Грохот за Росью нарастал. Небо над вербами заметно побледнело — начало светать.
В кюветах возле моста было уже полно людей.
— Ложись, ложись! — кричали командиры тем, кто подбегал, и Духнович со Степурой тоже упали, как и остальные, — головой к шоссе.
Лежали тут, плотно прижавшись друг к другу, студбатовцы, и кадровики, и резервисты; в предрассветной мгле лица их под касками были серые. Опершись подбородками на холодные камни шоссе, бойцы всматривались куда-то за реку. Духнович тоже высунулся и увидел по обе стороны шоссе, в кюветах, множество касок, множество человеческих голов, которые тускло поблескивали до самого моста и даже за мостом, — там тоже сновали человеческие фигуры, копошились у самого берега, должно быть, какие-то смельчаки уже успели перебраться низом на ту сторону.
На том берегу росистые заросли верб были еще полны темноты, таинственности, — оттуда, из уходившего в глубь зарослей шоссе все слышнее надвигался тяжелый, грозный грохот.
Духнович почувствовал, как дрожь побежала по всему телу. Почему он дрожит? Потому ли, что прохладой тянет от речки и остывших за ночь камней шоссе? Или бросает его в дрожь вот этот грохот, который медленно, неотвратимо надвигается и от которого содрогается все заречье?.. «Но ведь я же не боюсь! — страстно убеждает он себя. — Мне не страшно, не страшно!
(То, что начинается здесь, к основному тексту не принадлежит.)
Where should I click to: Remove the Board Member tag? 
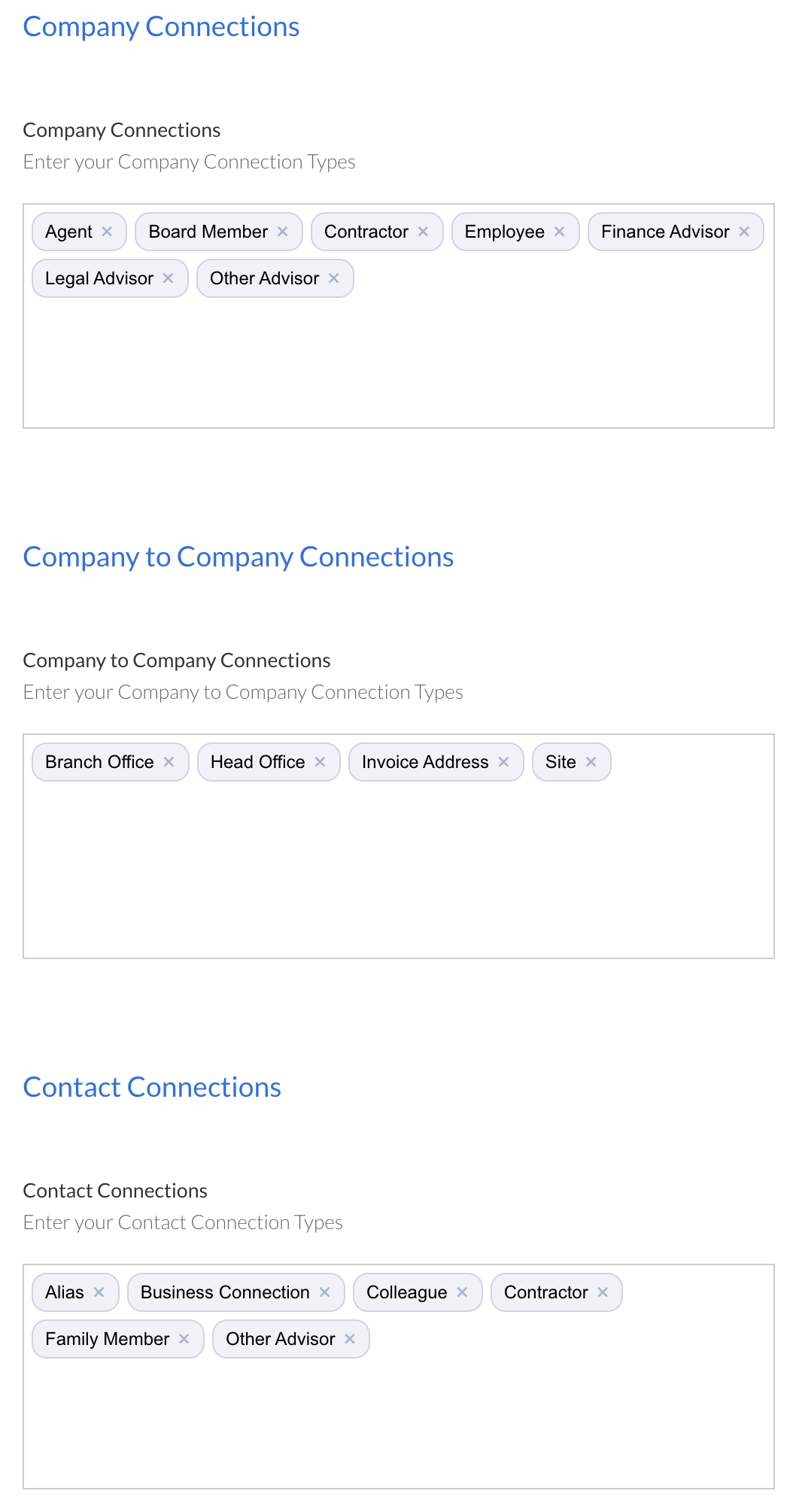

Это, видимо, и есть то мгновение, когда даже самый обыкновенный, самый невоенный человек и тот обретает силы на решительный поступок!..» Он чувствовал себя частицей этого застывшего в напряжении коллектива и с удивлением открыл для себя, что он тоже не трус, что он не отступит с этого места, не утратит самообладания, не падет ниц перед надвигавшейся на них черной силой. Это надвигался фашизм, его вероломство, кровавая жестокость, дикость. Были в том грохоте сейчас для Духновича и лейпцигский процесс, и окровавленная Испания, и растоптанная Чехия, надвигались из-за плакучих верб концлагеря, надругательства, смерть миллионов людей на Западе и тут, на земле его Родины. Все это будет, если ты отступишь, не уничтожишь!..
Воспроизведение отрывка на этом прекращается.